Jakarta, Indonesia -- Green energy solutions company Cascadiant Pte. Ltd. and Badan Pengkajian dan Penerapan Teknologi (BPPT), Indonesia’s agency for the Assessment and Application of Technology, have expanded their R&D partnership by launching a second research facility in the new Baron Jogyakarta Technopark. The Baron facility is one of 100 Technoparks being developed by the Indonesian government and was launched in cooperation with the Jogyakarta government and supported by Jogyakarta Governor, Sultan Hamengku Buwono X.
With this third expansion, Cascadiant deployed its state-of-the-art methanol based fuel cell solution, and for the first time, will integrate a wind turbine application.
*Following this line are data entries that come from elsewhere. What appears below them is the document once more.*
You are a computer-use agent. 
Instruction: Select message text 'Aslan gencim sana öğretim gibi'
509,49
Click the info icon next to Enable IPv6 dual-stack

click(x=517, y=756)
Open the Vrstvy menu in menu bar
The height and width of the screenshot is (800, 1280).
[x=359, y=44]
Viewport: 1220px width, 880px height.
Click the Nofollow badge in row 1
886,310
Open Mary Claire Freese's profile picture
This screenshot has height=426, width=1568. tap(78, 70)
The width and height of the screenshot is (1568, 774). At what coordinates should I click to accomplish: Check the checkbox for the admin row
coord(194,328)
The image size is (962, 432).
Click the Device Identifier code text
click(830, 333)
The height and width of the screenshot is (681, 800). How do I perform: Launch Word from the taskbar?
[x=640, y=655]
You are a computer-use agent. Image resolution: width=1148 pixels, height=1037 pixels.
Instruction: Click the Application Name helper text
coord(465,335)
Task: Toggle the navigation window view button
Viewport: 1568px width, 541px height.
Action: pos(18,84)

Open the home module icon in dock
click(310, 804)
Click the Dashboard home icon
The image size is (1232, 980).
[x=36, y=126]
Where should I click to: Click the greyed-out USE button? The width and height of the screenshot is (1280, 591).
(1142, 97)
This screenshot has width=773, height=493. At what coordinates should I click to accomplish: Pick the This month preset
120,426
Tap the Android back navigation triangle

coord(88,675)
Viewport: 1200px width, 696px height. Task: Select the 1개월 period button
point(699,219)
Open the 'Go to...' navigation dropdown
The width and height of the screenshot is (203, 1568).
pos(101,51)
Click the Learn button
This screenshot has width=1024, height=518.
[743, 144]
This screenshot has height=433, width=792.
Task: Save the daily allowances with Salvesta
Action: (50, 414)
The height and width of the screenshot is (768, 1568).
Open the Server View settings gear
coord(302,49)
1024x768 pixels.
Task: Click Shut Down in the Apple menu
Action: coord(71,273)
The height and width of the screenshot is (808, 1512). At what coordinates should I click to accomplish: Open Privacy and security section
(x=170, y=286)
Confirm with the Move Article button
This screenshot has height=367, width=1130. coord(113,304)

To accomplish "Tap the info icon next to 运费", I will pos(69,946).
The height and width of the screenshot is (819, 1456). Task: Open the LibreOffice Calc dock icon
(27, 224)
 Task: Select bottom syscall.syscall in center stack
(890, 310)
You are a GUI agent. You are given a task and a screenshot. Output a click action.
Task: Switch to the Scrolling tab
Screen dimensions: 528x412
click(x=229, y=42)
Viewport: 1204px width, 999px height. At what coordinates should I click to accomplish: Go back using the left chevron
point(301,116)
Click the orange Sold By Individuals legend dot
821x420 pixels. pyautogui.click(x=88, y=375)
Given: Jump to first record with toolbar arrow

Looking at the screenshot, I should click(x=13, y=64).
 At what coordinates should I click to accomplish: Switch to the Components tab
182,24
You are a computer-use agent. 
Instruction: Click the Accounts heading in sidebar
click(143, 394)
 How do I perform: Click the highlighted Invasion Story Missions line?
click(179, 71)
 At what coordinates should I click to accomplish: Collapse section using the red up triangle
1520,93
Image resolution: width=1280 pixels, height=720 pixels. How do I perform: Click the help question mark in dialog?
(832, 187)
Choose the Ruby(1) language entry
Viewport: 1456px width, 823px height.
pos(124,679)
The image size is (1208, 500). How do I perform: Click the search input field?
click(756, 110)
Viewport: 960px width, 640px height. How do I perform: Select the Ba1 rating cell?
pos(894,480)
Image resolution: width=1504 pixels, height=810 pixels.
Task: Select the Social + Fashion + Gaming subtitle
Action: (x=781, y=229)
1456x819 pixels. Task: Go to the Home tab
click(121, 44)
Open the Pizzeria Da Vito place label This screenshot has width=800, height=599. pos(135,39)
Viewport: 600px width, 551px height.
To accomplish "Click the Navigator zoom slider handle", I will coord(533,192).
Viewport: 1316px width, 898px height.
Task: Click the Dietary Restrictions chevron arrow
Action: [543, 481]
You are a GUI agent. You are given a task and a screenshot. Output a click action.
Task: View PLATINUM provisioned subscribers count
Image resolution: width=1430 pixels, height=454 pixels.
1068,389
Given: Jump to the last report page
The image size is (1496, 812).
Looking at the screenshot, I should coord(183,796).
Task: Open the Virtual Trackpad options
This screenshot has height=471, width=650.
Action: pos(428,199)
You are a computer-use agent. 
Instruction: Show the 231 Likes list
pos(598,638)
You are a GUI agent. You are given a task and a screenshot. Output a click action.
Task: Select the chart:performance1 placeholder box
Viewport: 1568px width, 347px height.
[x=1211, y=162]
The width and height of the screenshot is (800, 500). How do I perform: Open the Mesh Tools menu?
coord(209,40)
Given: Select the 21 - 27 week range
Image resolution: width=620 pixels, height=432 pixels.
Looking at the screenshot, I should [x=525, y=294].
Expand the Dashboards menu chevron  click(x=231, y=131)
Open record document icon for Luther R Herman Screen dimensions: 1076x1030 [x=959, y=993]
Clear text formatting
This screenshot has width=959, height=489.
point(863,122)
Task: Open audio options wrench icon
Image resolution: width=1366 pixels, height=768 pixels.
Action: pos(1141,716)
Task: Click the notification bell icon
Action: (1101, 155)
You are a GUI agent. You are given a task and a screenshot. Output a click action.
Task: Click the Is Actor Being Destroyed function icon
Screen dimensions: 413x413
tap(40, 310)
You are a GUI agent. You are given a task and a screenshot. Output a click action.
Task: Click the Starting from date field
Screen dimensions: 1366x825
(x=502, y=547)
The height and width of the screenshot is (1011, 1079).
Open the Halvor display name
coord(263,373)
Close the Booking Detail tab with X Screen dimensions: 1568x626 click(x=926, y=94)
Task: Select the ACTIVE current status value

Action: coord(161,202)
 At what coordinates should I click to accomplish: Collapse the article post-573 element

In 2013, Cascadiant was the first company to fully integrate an off-grid commercial energy solution combining PV solar arrays and fuel cells.
The integrated fuel cell and wind turbine solution will use 100% domestically produced methanol to create 99.995% pure hydrogen cleanly and cheaply on site. By integrating fuel cells with wind turbines, the application showcases yet another standalone off-grid clean energy application.
Dr. Eniya Listiani Dewi, BPPT’s Deputy Chairperson of Technology for Agroindustry and Biotechnology (TAB) has spearheaded the fuel cell development partnership with Cascadiant for the past three years. “We have enjoyed our collaboration with Cascadiant, they have been a very supportive partner in both the provision of equipment and the transfer of technology.” Dr. Dewi added: “Together with Cascadiant we are hoping to reduce Indonesia’s industrial use of diesel generators for back-up power and move toward green energy sources that generate power from domestically produced feed stocks, such as hydrogen and methanol.”
According to Marshall Towe, Cascadiant Founder and CEO: “The worldwide wireless industry continues its unnecessary deployment of diesel generators. In fact the number of diesel generators deployed by wireless operators around the globe since just 2013 are now producing CO2 equivalent to over 20 million cars per year. This is simply not the right direction.” Towe continued: “We are extremely fortunate to work with BPPT’s very talent R&D teams to localize green technologies that will help Indonesia meet its carbon reduction goals, while at the same time developing its own domestic hydrogen economy.”